● **EXERCISE DETAILS**:
Take the records below and write them out again exactly.
⟨
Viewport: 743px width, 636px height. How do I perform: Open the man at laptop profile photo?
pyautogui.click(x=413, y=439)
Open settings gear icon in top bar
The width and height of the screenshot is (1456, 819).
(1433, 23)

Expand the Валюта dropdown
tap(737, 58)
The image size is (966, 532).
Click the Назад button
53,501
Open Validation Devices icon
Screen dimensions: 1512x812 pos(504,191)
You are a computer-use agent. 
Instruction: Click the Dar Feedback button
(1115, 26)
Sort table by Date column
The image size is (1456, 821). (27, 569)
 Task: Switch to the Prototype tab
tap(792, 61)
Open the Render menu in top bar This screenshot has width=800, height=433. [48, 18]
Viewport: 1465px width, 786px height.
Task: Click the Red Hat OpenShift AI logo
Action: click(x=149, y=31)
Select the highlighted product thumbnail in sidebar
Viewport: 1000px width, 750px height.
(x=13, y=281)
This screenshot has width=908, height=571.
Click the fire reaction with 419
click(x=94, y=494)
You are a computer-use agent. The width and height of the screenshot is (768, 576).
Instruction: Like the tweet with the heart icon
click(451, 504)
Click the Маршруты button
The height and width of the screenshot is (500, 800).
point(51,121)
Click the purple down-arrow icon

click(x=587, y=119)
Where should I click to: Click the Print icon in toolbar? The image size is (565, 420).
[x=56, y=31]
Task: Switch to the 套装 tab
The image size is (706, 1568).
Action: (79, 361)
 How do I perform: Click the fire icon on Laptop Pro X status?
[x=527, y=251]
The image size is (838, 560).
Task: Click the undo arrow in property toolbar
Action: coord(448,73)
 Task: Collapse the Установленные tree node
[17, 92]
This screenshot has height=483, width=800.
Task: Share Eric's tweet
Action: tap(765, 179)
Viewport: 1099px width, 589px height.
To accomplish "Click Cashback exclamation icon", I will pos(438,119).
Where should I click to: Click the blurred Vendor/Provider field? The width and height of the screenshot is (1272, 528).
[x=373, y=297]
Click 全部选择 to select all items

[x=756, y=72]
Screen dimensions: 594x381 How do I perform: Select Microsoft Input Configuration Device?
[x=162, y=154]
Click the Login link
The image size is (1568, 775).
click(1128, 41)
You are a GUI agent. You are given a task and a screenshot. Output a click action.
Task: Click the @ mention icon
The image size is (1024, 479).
⟩
● **SOLUTION**:
Viewport: 743px width, 636px height. How do I perform: Open the man at laptop profile photo?
pyautogui.click(x=413, y=439)
Open settings gear icon in top bar
The width and height of the screenshot is (1456, 819).
(1433, 23)

Expand the Валюта dropdown
tap(737, 58)
The image size is (966, 532).
Click the Назад button
53,501
Open Validation Devices icon
Screen dimensions: 1512x812 pos(504,191)
You are a computer-use agent. 
Instruction: Click the Dar Feedback button
(1115, 26)
Sort table by Date column
The image size is (1456, 821). (27, 569)
 Task: Switch to the Prototype tab
tap(792, 61)
Open the Render menu in top bar This screenshot has width=800, height=433. [48, 18]
Viewport: 1465px width, 786px height.
Task: Click the Red Hat OpenShift AI logo
Action: click(x=149, y=31)
Select the highlighted product thumbnail in sidebar
Viewport: 1000px width, 750px height.
(x=13, y=281)
This screenshot has width=908, height=571.
Click the fire reaction with 419
click(x=94, y=494)
You are a computer-use agent. The width and height of the screenshot is (768, 576).
Instruction: Like the tweet with the heart icon
click(451, 504)
Click the Маршруты button
The height and width of the screenshot is (500, 800).
point(51,121)
Click the purple down-arrow icon

click(x=587, y=119)
Where should I click to: Click the Print icon in toolbar? The image size is (565, 420).
[x=56, y=31]
Task: Switch to the 套装 tab
The image size is (706, 1568).
Action: (79, 361)
 How do I perform: Click the fire icon on Laptop Pro X status?
[x=527, y=251]
The image size is (838, 560).
Task: Click the undo arrow in property toolbar
Action: coord(448,73)
 Task: Collapse the Установленные tree node
[17, 92]
This screenshot has height=483, width=800.
Task: Share Eric's tweet
Action: tap(765, 179)
Viewport: 1099px width, 589px height.
To accomplish "Click Cashback exclamation icon", I will pos(438,119).
Where should I click to: Click the blurred Vendor/Provider field? The width and height of the screenshot is (1272, 528).
[x=373, y=297]
Click 全部选择 to select all items

[x=756, y=72]
Screen dimensions: 594x381 How do I perform: Select Microsoft Input Configuration Device?
[x=162, y=154]
Click the Login link
The image size is (1568, 775).
click(1128, 41)
You are a GUI agent. You are given a task and a screenshot. Output a click action.
Task: Click the @ mention icon
The image size is (1024, 479).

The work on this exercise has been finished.